** Task directions **
If a line appears in the data below, it must appear in your answer exactly as given.

** Material provided **
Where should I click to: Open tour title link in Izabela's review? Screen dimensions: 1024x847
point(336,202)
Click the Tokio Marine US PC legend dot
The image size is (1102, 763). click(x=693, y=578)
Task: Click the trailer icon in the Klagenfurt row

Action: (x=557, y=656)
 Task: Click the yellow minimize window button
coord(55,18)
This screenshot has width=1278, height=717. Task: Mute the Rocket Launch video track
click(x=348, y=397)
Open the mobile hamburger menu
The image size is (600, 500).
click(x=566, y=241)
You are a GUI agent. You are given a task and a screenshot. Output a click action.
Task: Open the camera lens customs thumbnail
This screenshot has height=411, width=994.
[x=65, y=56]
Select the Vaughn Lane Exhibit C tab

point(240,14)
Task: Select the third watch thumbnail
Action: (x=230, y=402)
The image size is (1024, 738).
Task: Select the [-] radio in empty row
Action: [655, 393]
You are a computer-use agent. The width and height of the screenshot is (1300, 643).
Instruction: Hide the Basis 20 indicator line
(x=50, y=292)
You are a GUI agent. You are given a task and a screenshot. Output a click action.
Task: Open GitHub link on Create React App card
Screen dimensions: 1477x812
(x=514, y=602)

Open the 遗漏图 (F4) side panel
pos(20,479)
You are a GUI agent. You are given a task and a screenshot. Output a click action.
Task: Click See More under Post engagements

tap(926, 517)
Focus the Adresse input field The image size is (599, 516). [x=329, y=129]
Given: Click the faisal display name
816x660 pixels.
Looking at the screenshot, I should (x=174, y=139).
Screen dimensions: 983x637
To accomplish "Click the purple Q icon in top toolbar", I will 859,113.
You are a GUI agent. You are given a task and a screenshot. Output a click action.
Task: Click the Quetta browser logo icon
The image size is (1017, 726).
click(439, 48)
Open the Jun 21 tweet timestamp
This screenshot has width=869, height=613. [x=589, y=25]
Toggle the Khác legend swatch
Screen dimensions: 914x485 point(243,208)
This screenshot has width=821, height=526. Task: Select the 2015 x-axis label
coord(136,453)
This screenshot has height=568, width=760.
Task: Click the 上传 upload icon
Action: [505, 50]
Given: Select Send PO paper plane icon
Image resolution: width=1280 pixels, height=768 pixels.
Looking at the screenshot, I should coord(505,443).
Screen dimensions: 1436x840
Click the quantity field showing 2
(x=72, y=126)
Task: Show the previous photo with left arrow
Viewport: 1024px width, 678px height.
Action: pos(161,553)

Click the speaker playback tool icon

** Exercise output **
Where should I click to: Open tour title link in Izabela's review? Screen dimensions: 1024x847
point(336,202)
Click the Tokio Marine US PC legend dot
The image size is (1102, 763). click(x=693, y=578)
Task: Click the trailer icon in the Klagenfurt row

Action: (x=557, y=656)
 Task: Click the yellow minimize window button
coord(55,18)
This screenshot has width=1278, height=717. Task: Mute the Rocket Launch video track
click(x=348, y=397)
Open the mobile hamburger menu
The image size is (600, 500).
click(x=566, y=241)
You are a GUI agent. You are given a task and a screenshot. Output a click action.
Task: Open the camera lens customs thumbnail
This screenshot has height=411, width=994.
[x=65, y=56]
Select the Vaughn Lane Exhibit C tab

point(240,14)
Task: Select the third watch thumbnail
Action: (x=230, y=402)
The image size is (1024, 738).
Task: Select the [-] radio in empty row
Action: [655, 393]
You are a computer-use agent. The width and height of the screenshot is (1300, 643).
Instruction: Hide the Basis 20 indicator line
(x=50, y=292)
You are a GUI agent. You are given a task and a screenshot. Output a click action.
Task: Open GitHub link on Create React App card
Screen dimensions: 1477x812
(x=514, y=602)

Open the 遗漏图 (F4) side panel
pos(20,479)
You are a GUI agent. You are given a task and a screenshot. Output a click action.
Task: Click See More under Post engagements

tap(926, 517)
Focus the Adresse input field The image size is (599, 516). [x=329, y=129]
Given: Click the faisal display name
816x660 pixels.
Looking at the screenshot, I should (x=174, y=139).
Screen dimensions: 983x637
To accomplish "Click the purple Q icon in top toolbar", I will 859,113.
You are a GUI agent. You are given a task and a screenshot. Output a click action.
Task: Click the Quetta browser logo icon
The image size is (1017, 726).
click(439, 48)
Open the Jun 21 tweet timestamp
This screenshot has width=869, height=613. [x=589, y=25]
Toggle the Khác legend swatch
Screen dimensions: 914x485 point(243,208)
This screenshot has width=821, height=526. Task: Select the 2015 x-axis label
coord(136,453)
This screenshot has height=568, width=760.
Task: Click the 上传 upload icon
Action: [505, 50]
Given: Select Send PO paper plane icon
Image resolution: width=1280 pixels, height=768 pixels.
Looking at the screenshot, I should coord(505,443).
Screen dimensions: 1436x840
Click the quantity field showing 2
(x=72, y=126)
Task: Show the previous photo with left arrow
Viewport: 1024px width, 678px height.
Action: pos(161,553)

Click the speaker playback tool icon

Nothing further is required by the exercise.